La scioccante notizia emerge da una ricerca dell’organizzazione internazionale Small Arms Survey, che si occupa del monitoraggio della diffusione delle armi leggere, ed è pubblicata nel rapporto “Making a Tough Job More Difficult” (Rendere un lavoro duro ancora più difficile). Infatti le armi “perse” finiscono poi per essere usate contro i legittimi possessori e contro i civili che dovrebbero proteggere.

La ricerca si è occupata delle missioni di pace a partire dal 1993 ad oggi, dopo la fine della guerra fredda che ha di fatto determinato il proliferare dei conflitti locali e perciò delle missioni di peacekeeping, condotte dall’Onu, da altre coalizioni o organizzazioni – come l’Unione africana che opera in Somalia con l’operazione Amisom -, o miste Onu e Unione africana – come l’Unamid che lavora in Darfur -, e ancora l’Ecowas che nei paesi dell’Africa Occidentale ha agito in Sierra Leone.

I ricercatori hanno trovato che in almeno una ventina di queste operazioni si sono verificate perdite di armi. E non solo armi leggere, come fucili e pistole, ma anche armi pesanti come mortai, mitragliatrici e lanciagranate, che possono cambiare l’esito di una battaglia. Il direttore della ricerca, Eric Berman, ha dichiarato in un’intervista ad Al Jazeera che sono andate perse “migliaia di armi e milioni di cartuccere”.

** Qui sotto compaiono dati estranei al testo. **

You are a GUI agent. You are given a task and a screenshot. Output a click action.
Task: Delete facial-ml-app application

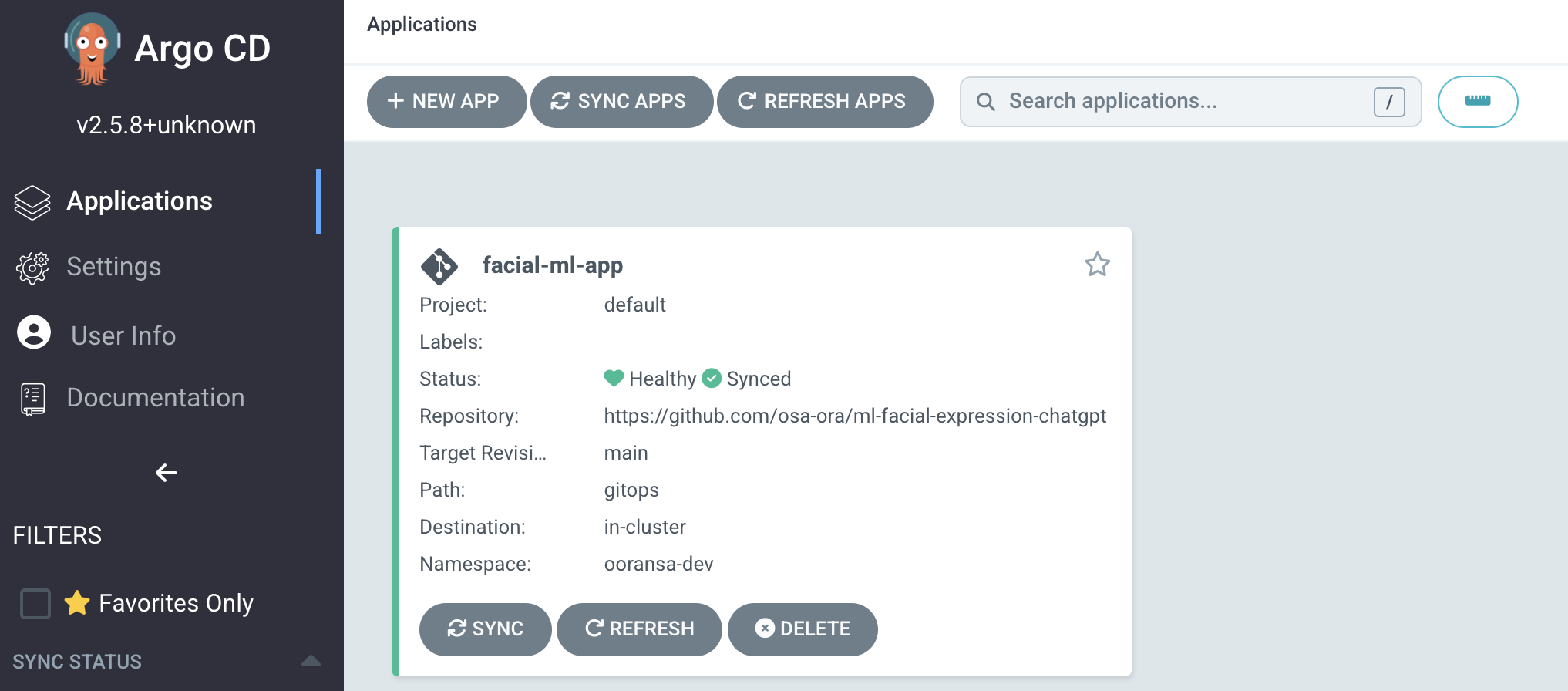pyautogui.click(x=803, y=629)
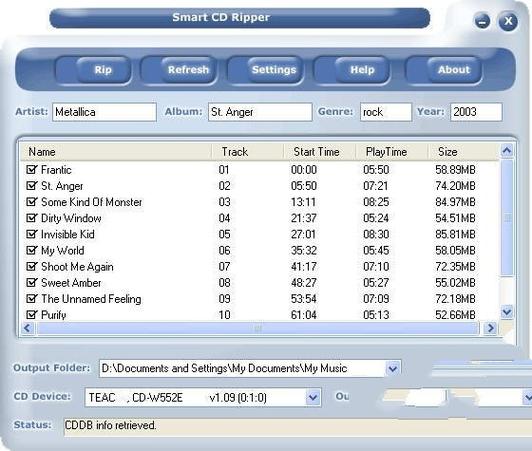The height and width of the screenshot is (451, 532).
Task: Open the Settings panel
Action: tap(274, 70)
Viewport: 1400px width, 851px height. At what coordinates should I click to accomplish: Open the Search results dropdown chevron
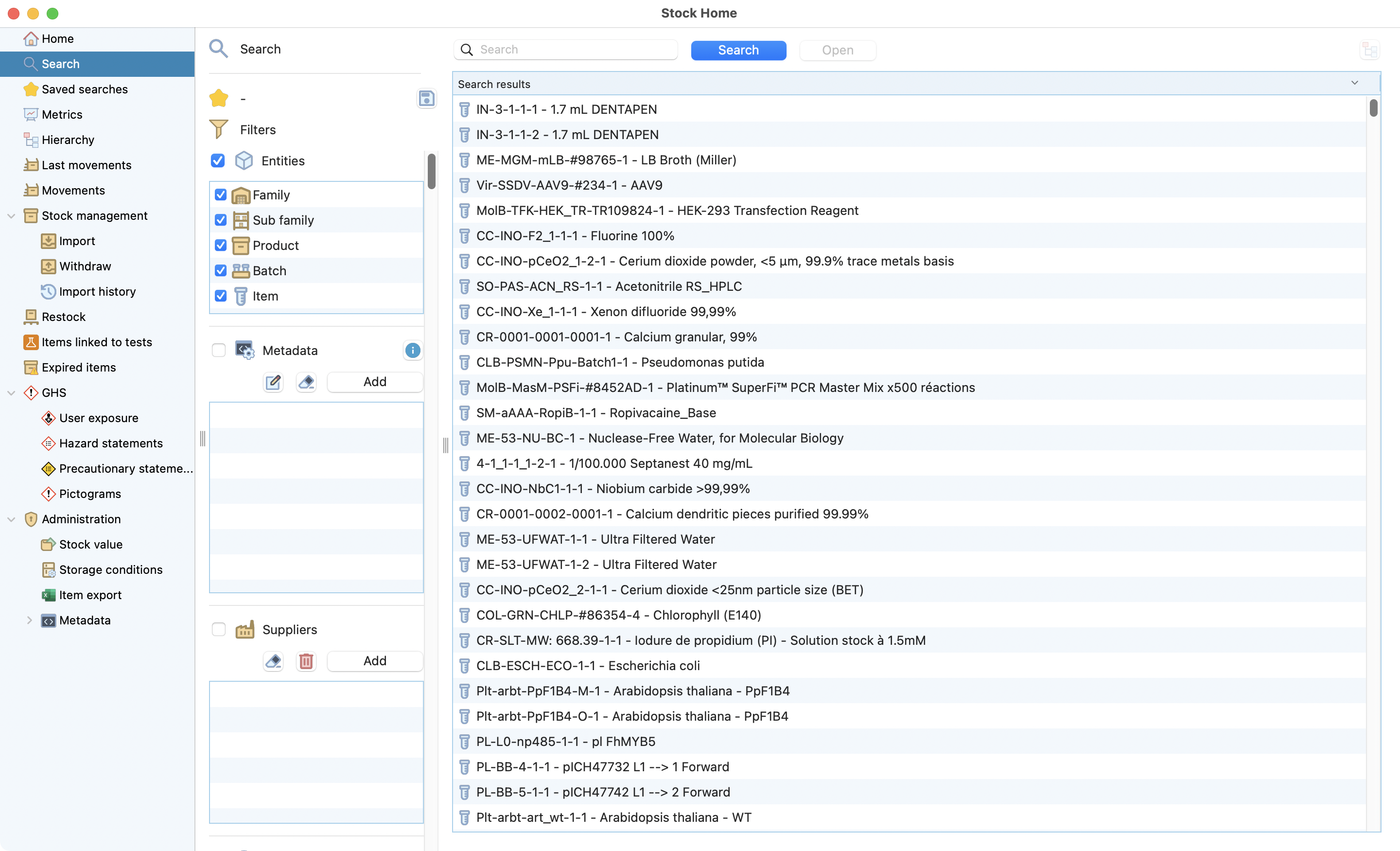1354,84
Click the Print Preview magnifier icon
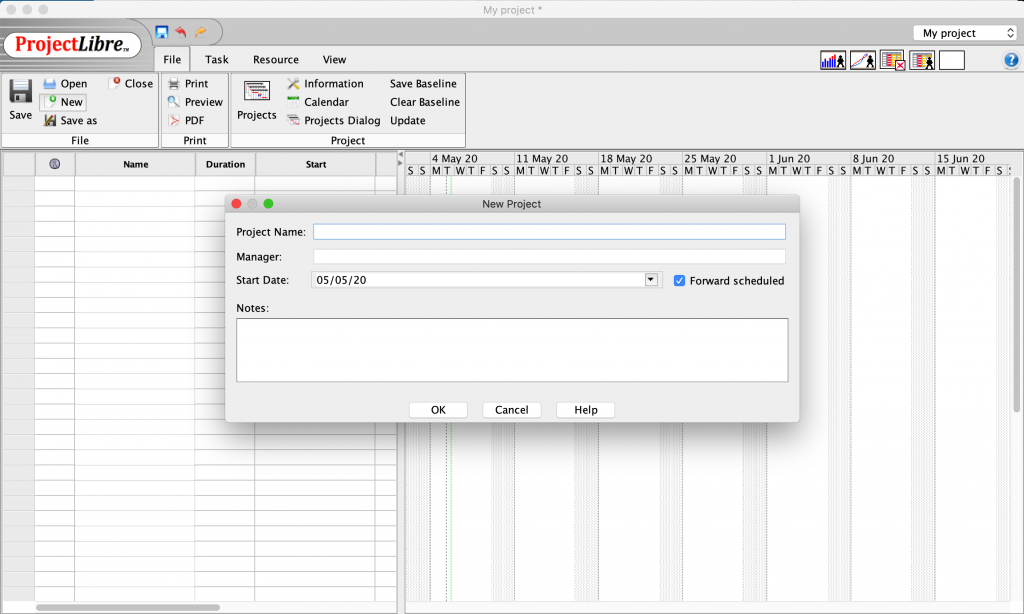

La maggior parte si è verificata in missioni che hanno operato, o ancora operano, nell’Africa sub-sahariana e in particolare in Congo, Somalia, Sudan, Burundi, Costa d’Avorio, Sierra Leone, Mali e nella Repubblica Centrafricana. Talvolta le perdite non erano evitabili, perché i peacekeeper sono caduti in imboscate o sono stati sopraffatti in altri modi, ma molto più spesso hanno consegnato le armi piuttosto che difendersi e rischiare di rimanere vittime in uno scontro armato.